== Working data ==
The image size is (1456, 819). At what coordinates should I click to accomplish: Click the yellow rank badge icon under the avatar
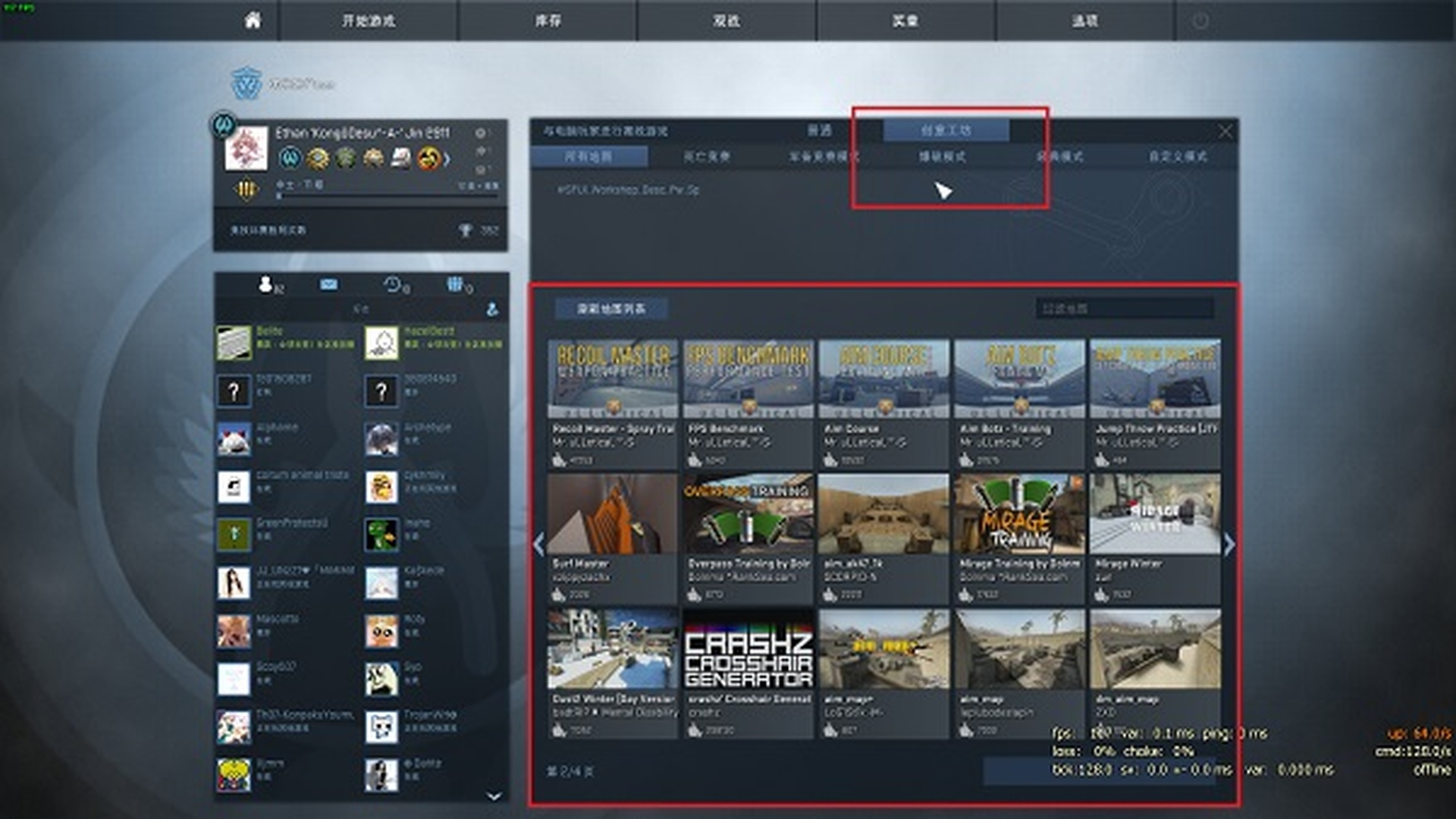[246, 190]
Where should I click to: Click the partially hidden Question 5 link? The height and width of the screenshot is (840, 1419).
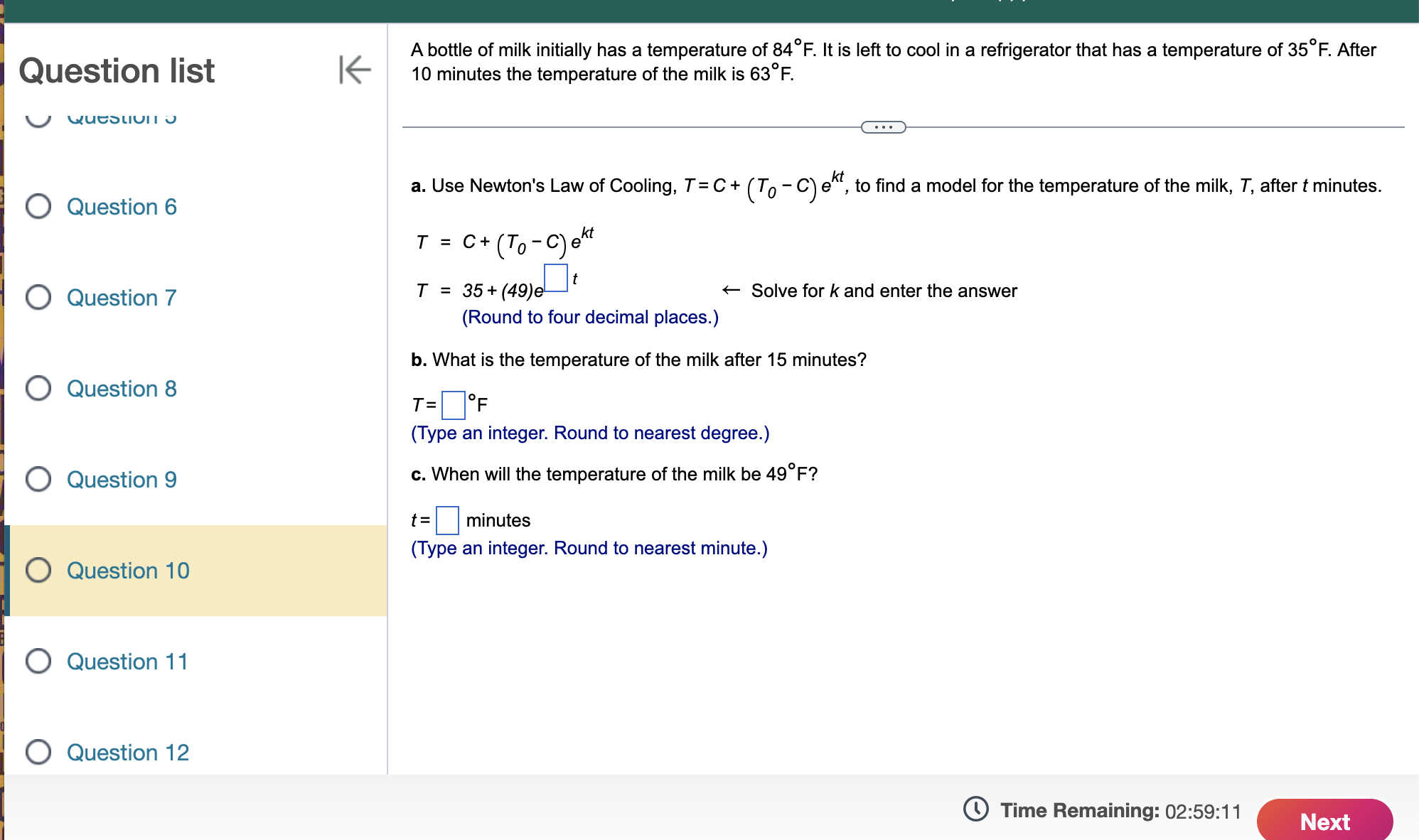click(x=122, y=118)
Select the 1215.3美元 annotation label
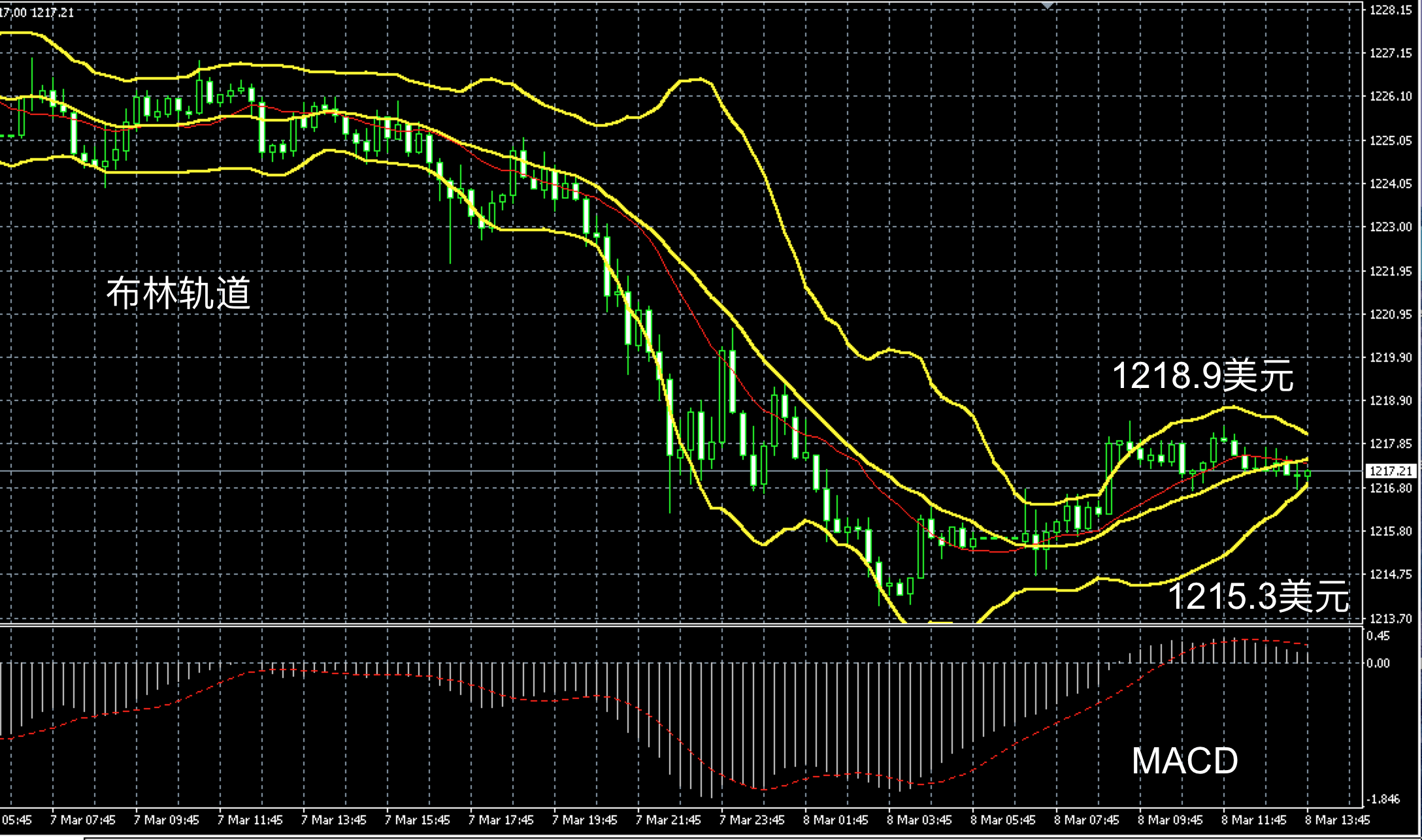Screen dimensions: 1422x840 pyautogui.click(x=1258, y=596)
===
▸ Assigned task
Copy out all the data exactly. No images belong in the copy.

▸ Written answer
The image size is (1456, 819). At what coordinates should I click to accomplish: Click the yellow rank badge icon under the avatar
[246, 190]
Where should I click to: Click the partially hidden Question 5 link? The height and width of the screenshot is (840, 1419).
click(x=122, y=118)
Select the 1215.3美元 annotation label
Screen dimensions: 1422x840 pyautogui.click(x=1258, y=596)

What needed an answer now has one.